The exhibition is divided into four sections: "Tradition", "Diaspora", "Modernity" and "Memories".
What unites Jewish cuisine?
TRADITION
Jewish cuisine has been shaped by the rules of kashrut, Jewish religious law included in the Torah and rabbinic literature. They define which products and modes of cooking are forbidden and which are allowed. Holiday meals also come with special requirements for their preparation. Observation of these rules throughout the ages served as a source of Jewish cultural distinctiveness, and remains a pillar of Jewish identity today.
Moses receives the Law on Mount Sinai
Illustration from the manuscript of the Hebrew Bible produced in German lands, second half of the 14th c.
Jagiellonian Library, Krakow
Seder dinner
Illustrations in co called Rotschild Miscellaneum (a collection of varia), Venice, 1470
The Israel Museum, Jerusalem
”Do not roast kosher meat with non-kosher meat or meat of an unclean animal in the same oven, even if they do not touch one another.”
Kosher
Religious dietary rules
The dietary rules formulated in the Torah are based on the division of food into "clean" or permitted, and "impure" or forbidden. With time, the term "kosher" entered religious literature referring to food that is permitted to be eaten, while the term "treif" (from Yiddish) was used for food that is forbidden. It is also forbidden to combine dairy and meat dishes and to eat blood.
Not kosher
Jewish cuisine or Jewish cuisines?
Diaspora
Jewish cuisine is extremely diverse, since it developed over a period of 3,000 years in many corners of the globe. Dishes differ depending on the type of products available in a given climate and local food traditions. By migrating, Jews played an important role in popularising certain products and dishes in both the Jewish and non-Jewish world.
Cuisines
Cuisine of Sephardic and Mizrachi Jews
The cuisines of Jews living in the Mediterranean, the Balkans, the Middle East and Central Asia were formulated in warm climates and abundant with fresh vegetables and fruits. The key ingredients were olive oil, lamb, poultry, freshwater fish, rice, chickpeas, lentils, yogurt, and dates. Like other Middle and Far Eastern cuisines, these dishes are full of fragrant spices.
Cuisines
Cuisine of Ashkenazi Jews
The cuisine of Jews living in Central and Eastern Europe was based on substantial products. Its main ingredients were grains, fish (especially herring), beef and poultry as well as seasonal vegetables (onions, carrots, cabbage, cucumbers, beets, potatoes) and fruits (apples, pears, plums and berries). The food required lots of time and energy to prepare and was often served hot to warm people up on cold days.
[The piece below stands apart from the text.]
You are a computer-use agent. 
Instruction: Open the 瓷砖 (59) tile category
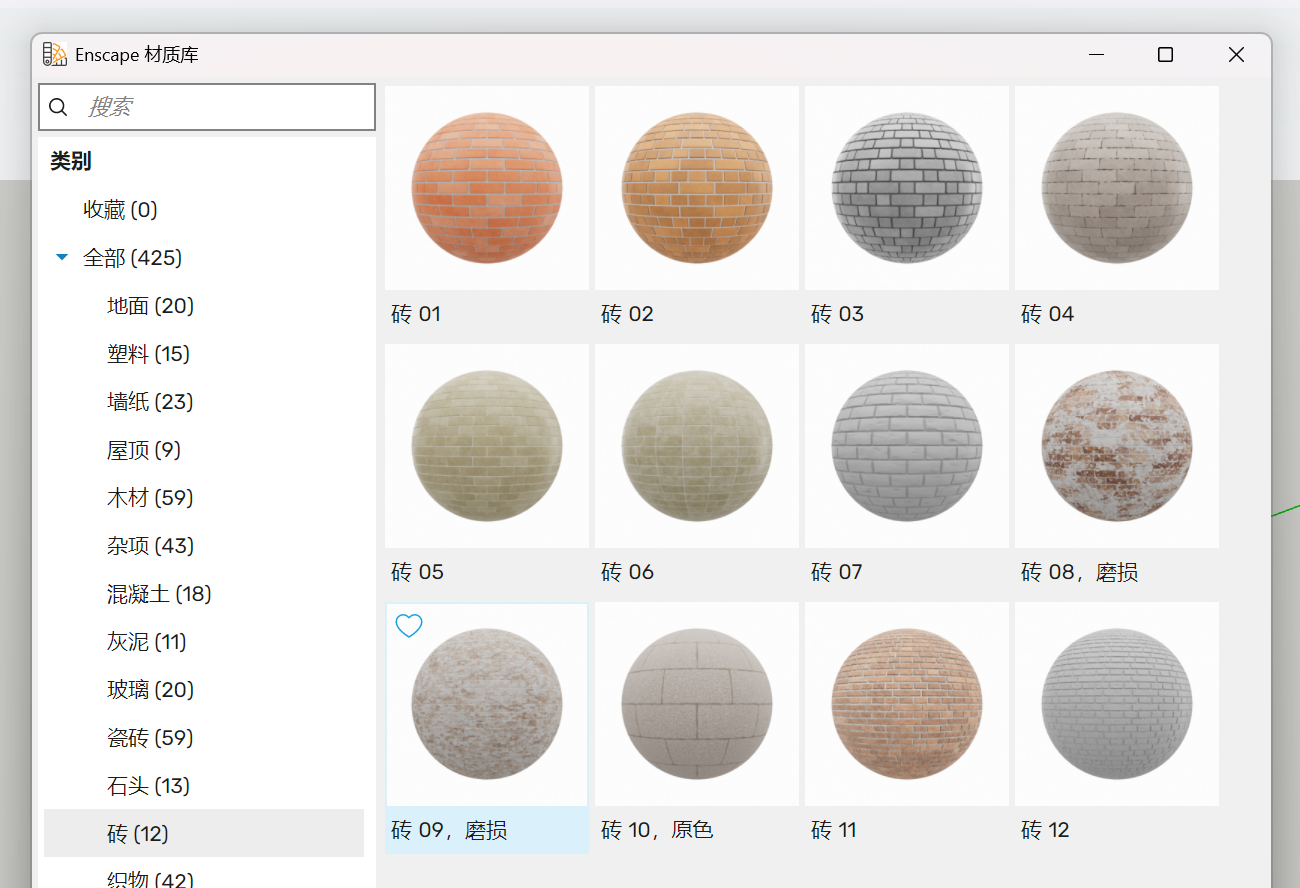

New situations, new traditions
MODERNITY
In the 19th and 20th centuries, as a result of Jewish emancipation and integration into surrounding dominant cultures, tradition became less binding than before. The Jewish lifestyle transformed in urban settings , with new media and means of transportation, and new political ideologies. As a result some Jews adapted traditional cuisine to the challenges of modernity, and some abandoned kosher principles altogether.
Erna Mayer, "Ekh levashel be-eretz israel" (How to Cook in the Land of Israel)
Published by WIZO (Women's International Zionist Organization), Mandatory Palestine, 1936.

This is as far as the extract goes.